● Enunciado a
Redigite sem nenhuma alteração o trecho da entrevista sobre o FMI e a dívida brasileira, começando em "MUSSA ? Penso" e seguindo até "em oito anos?".

● Texto fornecido
+ + +

DINHEIRO ? E se esse megaempréstimo do FMI não vier?
É possível convencer o mercado internacional a voltar a
financiar o Brasil?
MUSSA ? Eu penso que é mais difícil se o setor oficial não der um forte voto de confiança para as autoridades brasileiras. Mas esse voto de confiança precisa ser ganho com um fortalecimento das políticas econômicas. Essa é a primeira condição para tornar o sentimento do mercado bem mais favorável.
DINHEIRO ? Com a sua experiência no FMI, o sr. acredita que seria possível obter um empréstimo de US$ 100 bilhões, como propõe?
MUSSA ? Penso que US$ 100 bilhões seria difícil. Até o momento, o FMI, o Banco Interamericano e o Banco Mundial prometeram cerca de US$ 50 bilhões no pacote de ajuda ao Brasil. Se houver um importante fortalecimento das políticas econômicas, é possível aumentar esse comprometimento em outros US$ 15 bilhões a
US$ 20 bilhões. É possível em pensar em valores ainda mais altos.
Se isso vai acontecer ou não é difícil saber. Mas é importante levar em conta que não faz sentido o pacote fracassar quando se tem um forte programa econômico com grande financiamento externo.
DINHEIRO ? O sr. atuou no FMI de 1991 a 2001. Como explica o fato de o Brasil ter sofrido cinco crises financeiras em oito anos?
MUSSA ? Em 1997, houve uma crise cambial e ela voltou em 1998 e, de novo, em 1999. Naquela época, o principal problema era a taxa de câmbio que não era sustentável. Agora, a taxa de câmbio é flutuante e o problema é o tamanho da dívida pública brasileira ? sendo que a maior parte é interna. E também o tamanho da dívida externa ? sendo que a maior parte é privada.
DINHEIRO ? A que o sr. atribui o crescimento da dívida?
MUSSA ? A dívida pública cresceu como conseqüência dos esforços para manter a cotação do Real em meados e no final da década de 90. O Brasil usou US$ 35 bilhões em reservas e emitiu títulos de dívida atrelados ao dólar, em 1997, 1998 e no início de 1999. Essas emissões, combinadas com a depreciação do Real, contribuíram para um crescimento da dívida no valor aproximado de 15% do PIB. Outro fator chave foi o gasto fiscal durante o governo Fernando Henrique, especialmente no primeiro mandato. O governo foi altamente indisciplinado, houve explosão de gastos, em particular nos primeiros quatro anos.

+ + +

● Enunciado b
Reproduza tal qual os registros, do início até a linha com "(x=234, y=205)", incluindo essa linha. Deixe as imagens de fora da resposta.

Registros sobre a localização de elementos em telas

+ + +

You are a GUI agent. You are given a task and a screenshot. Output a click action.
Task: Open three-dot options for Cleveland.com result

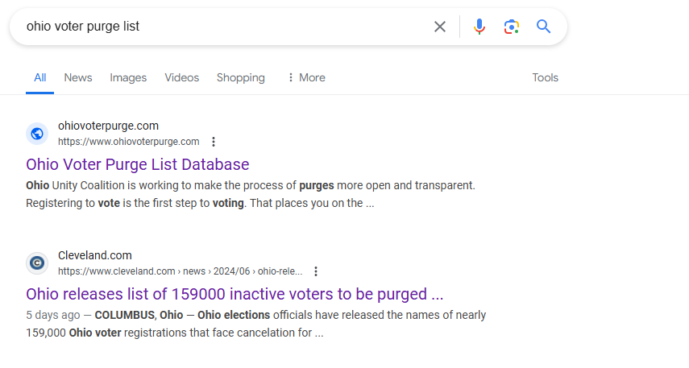316,271
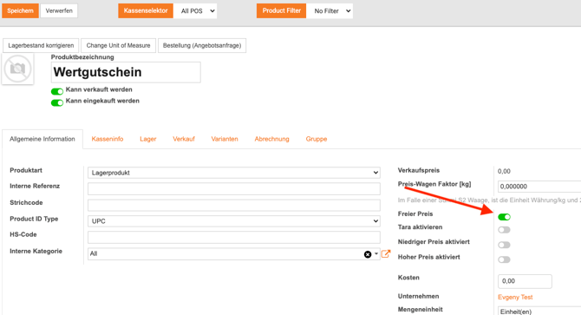Click the Strichcode input field
The height and width of the screenshot is (315, 581).
(x=234, y=205)
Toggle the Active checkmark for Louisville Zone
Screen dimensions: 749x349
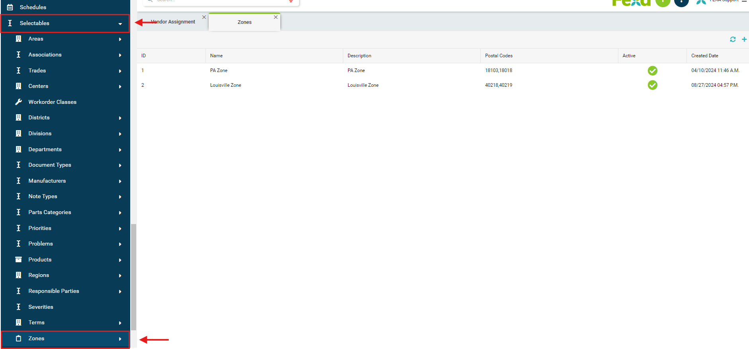tap(652, 85)
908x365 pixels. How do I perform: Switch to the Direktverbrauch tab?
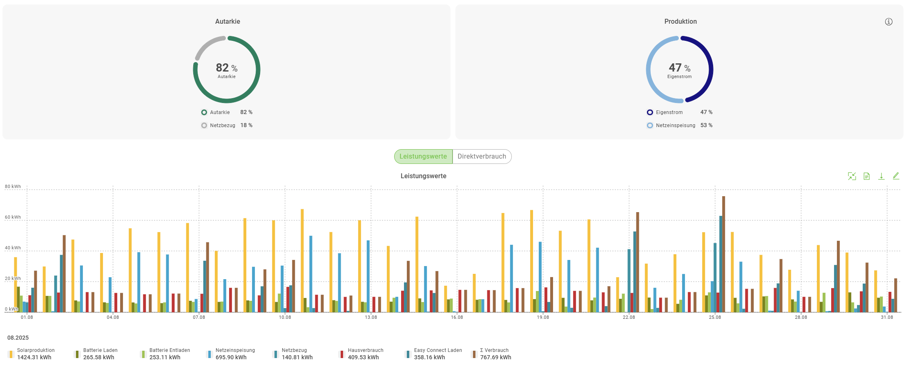pos(482,157)
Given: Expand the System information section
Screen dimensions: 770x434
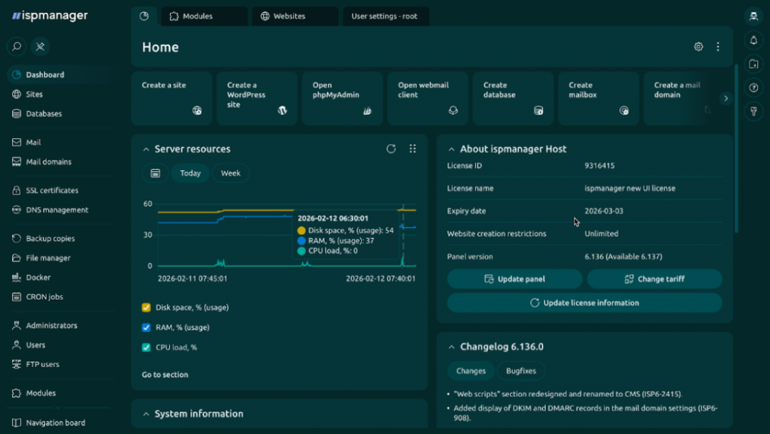Looking at the screenshot, I should click(146, 414).
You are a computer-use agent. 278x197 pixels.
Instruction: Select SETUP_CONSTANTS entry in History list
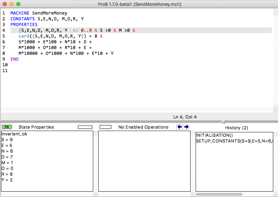(234, 141)
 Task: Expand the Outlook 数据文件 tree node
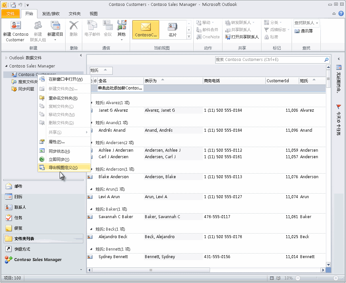[x=6, y=58]
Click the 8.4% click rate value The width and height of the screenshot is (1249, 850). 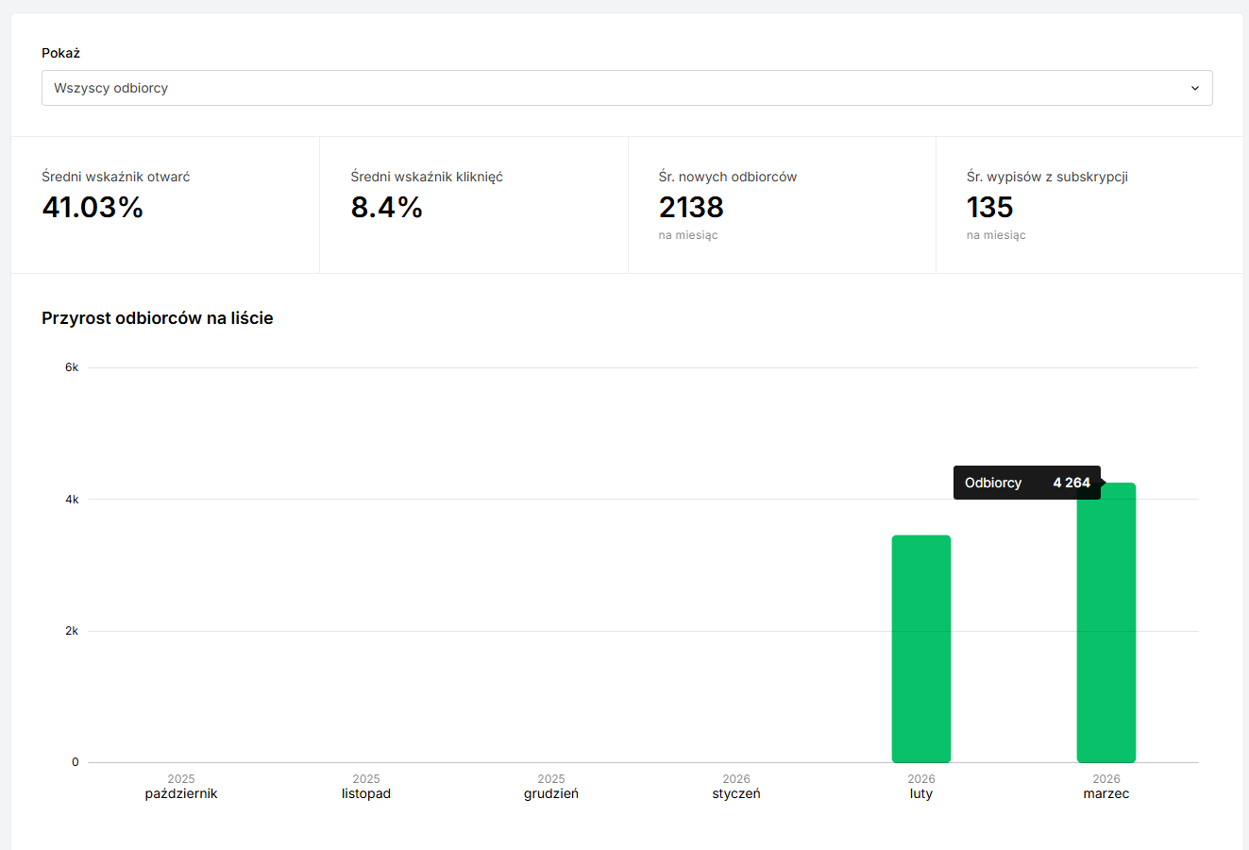click(x=386, y=208)
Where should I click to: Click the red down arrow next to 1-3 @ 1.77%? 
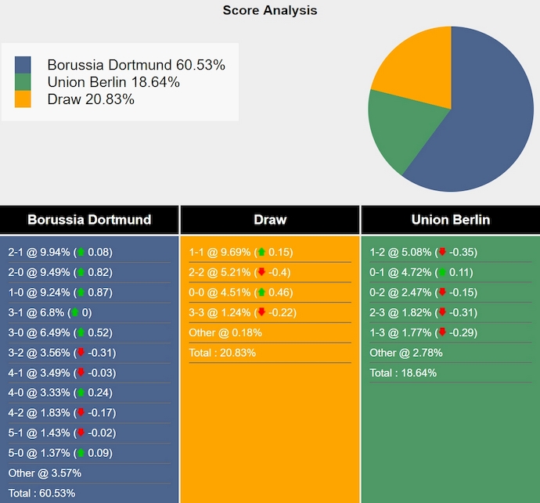click(442, 332)
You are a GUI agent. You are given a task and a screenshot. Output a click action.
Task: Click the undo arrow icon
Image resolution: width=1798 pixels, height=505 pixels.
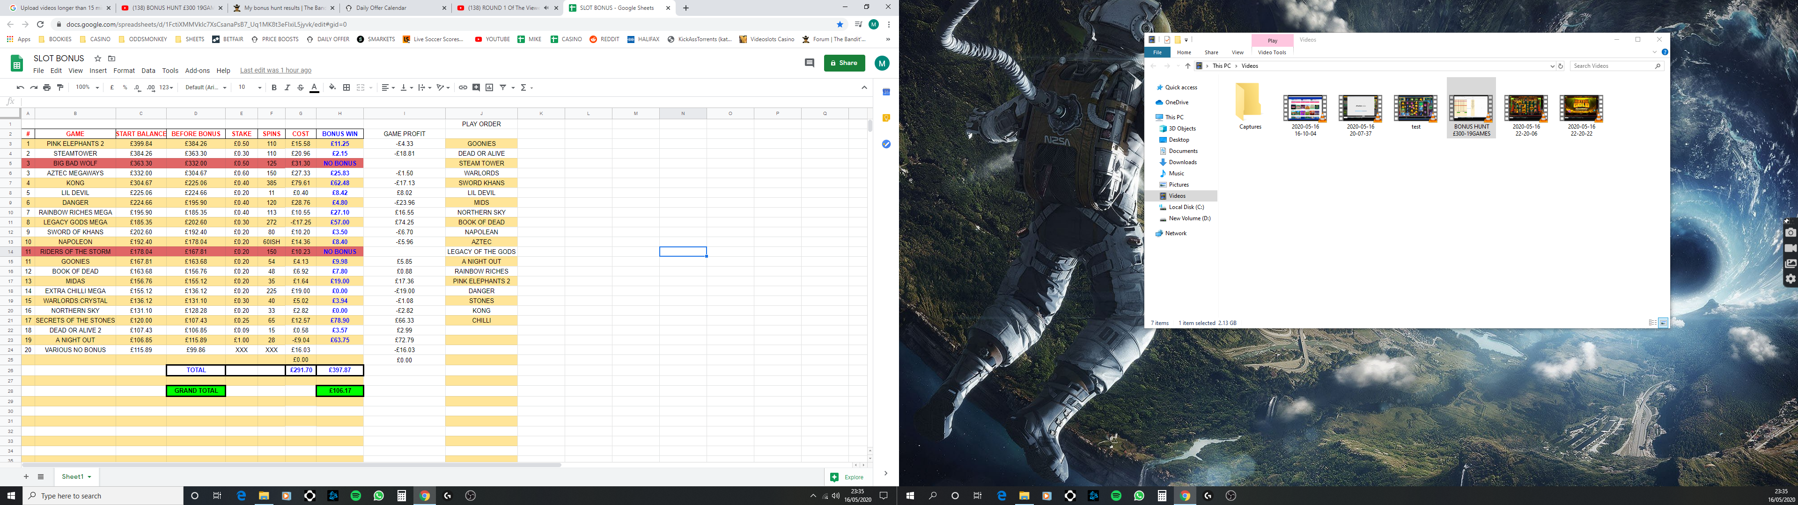coord(20,88)
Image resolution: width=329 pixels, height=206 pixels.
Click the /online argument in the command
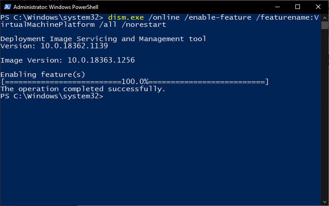pos(164,17)
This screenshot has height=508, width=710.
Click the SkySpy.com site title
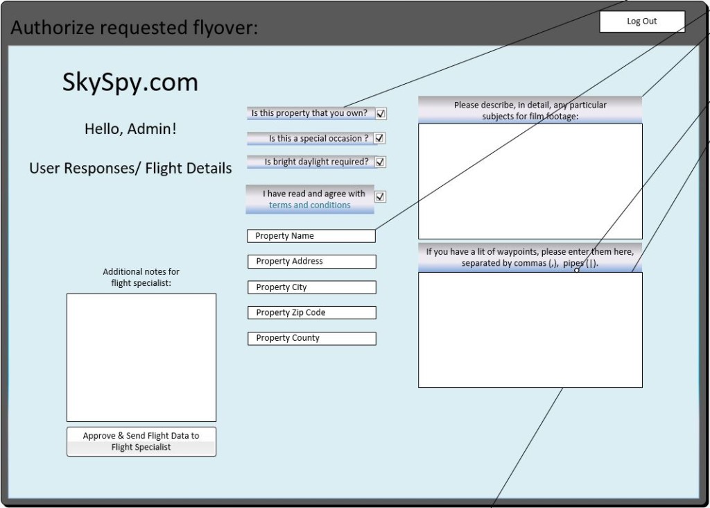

+ + +

● Resposta esperada a
MUSSA ? Penso que US$ 100 bilhões seria difícil. Até o momento, o FMI, o Banco Interamericano e o Banco Mundial prometeram cerca de US$ 50 bilhões no pacote de ajuda ao Brasil. Se houver um importante fortalecimento das políticas econômicas, é possível aumentar esse comprometimento em outros US$ 15 bilhões a
US$ 20 bilhões. É possível em pensar em valores ainda mais altos.
Se isso vai acontecer ou não é difícil saber. Mas é importante levar em conta que não faz sentido o pacote fracassar quando se tem um forte programa econômico com grande financiamento externo.
DINHEIRO ? O sr. atuou no FMI de 1991 a 2001. Como explica o fato de o Brasil ter sofrido cinco crises financeiras em oito anos?

● Resposta esperada b
You are a GUI agent. You are given a task and a screenshot. Output a click action.
Task: Open three-dot options for Cleveland.com result

316,271
Click the Strichcode input field
The height and width of the screenshot is (315, 581).
(x=234, y=205)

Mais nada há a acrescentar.